İyiliğin varlığı kadar, kötülüğün gölgesi de peşimizi bırakmaz.
Kimimiz gücü elinde tutarken, kimimiz sesi bile kısılmış halde.
Kimi sahip olduklarıyla tatmin olmazken, kimisi yaşamak için nefes sayar.
Belki de beklenen çelişkilerin tam ortasında bir duruş arayışıdır.
Neyi neden yaşadığımızı, neden sustuğumuzu, nasıl değişebileceğimizi sormak için…
Ve belki de hep birlikte şunu unutmamak için.

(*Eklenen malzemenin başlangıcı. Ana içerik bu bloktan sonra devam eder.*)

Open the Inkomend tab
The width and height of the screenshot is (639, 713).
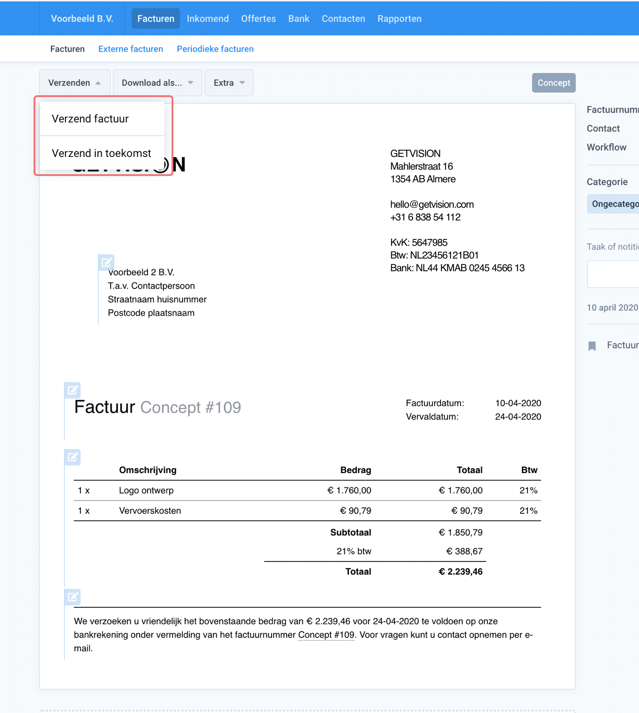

Gecenin bitiminde gündüzün olduğunu.
Sokaklarda yan yana yürüyen ayni mahallenin iki çocuğunu kaderleri, bazen ayırır.
Birinin elinde son model tablet, diğerinin elinde babasının yıpranmış telefonu vardır ve o telefon evdeki tek cihazdır.

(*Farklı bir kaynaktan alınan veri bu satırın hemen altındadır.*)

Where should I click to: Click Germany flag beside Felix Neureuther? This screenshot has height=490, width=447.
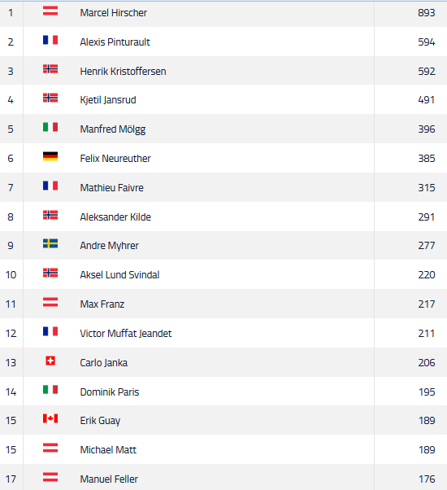pos(50,156)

Birinin eğitimine özel dersler, yabancı dil kursları eşlik eder; diğeri sinyal aramak için tepelere çıkar, çünkü evinde internet yoktur.
Bu sadece bireysel kader değil; toplumsal yapının kurguladığı bir eşitsizliktir.
Ve bu eşitsizlik artık öylesine derinleşti ki, “fırsat” kelimesi sadece sözlüklerde kaldı.
Eğitim, yoksul için çıkış kapısı olması gerekirken, artık zenginliğin ayrıcalığı haline gelir.
Adalet, herkes için eşit olmalıydı ama güçlü için daha ulaşılabilir hale geldi.
Çalışmak, onurlu bir yaşam sağlamalıydı ama geçim savaşı haline dönüştü.
Ve işin en tehlikeli kısmı, bu eşitsizliğin giderek normalleşmesidir.
Çocuk işçiliği görüp alışan gözler.
Açlık manzaralarına alışan kalpler.
Yapılan yardımlar, sistematik sorunlara çözüm değil, makyaj gibi uygulanır.
Yardım alan, kendini minnetle borçlu hisseder; veren, bir “lütuf” yaptığını düşünür.
Oysa yardım, bir hak meselesidir; vicdan değil, sistem sorunudur.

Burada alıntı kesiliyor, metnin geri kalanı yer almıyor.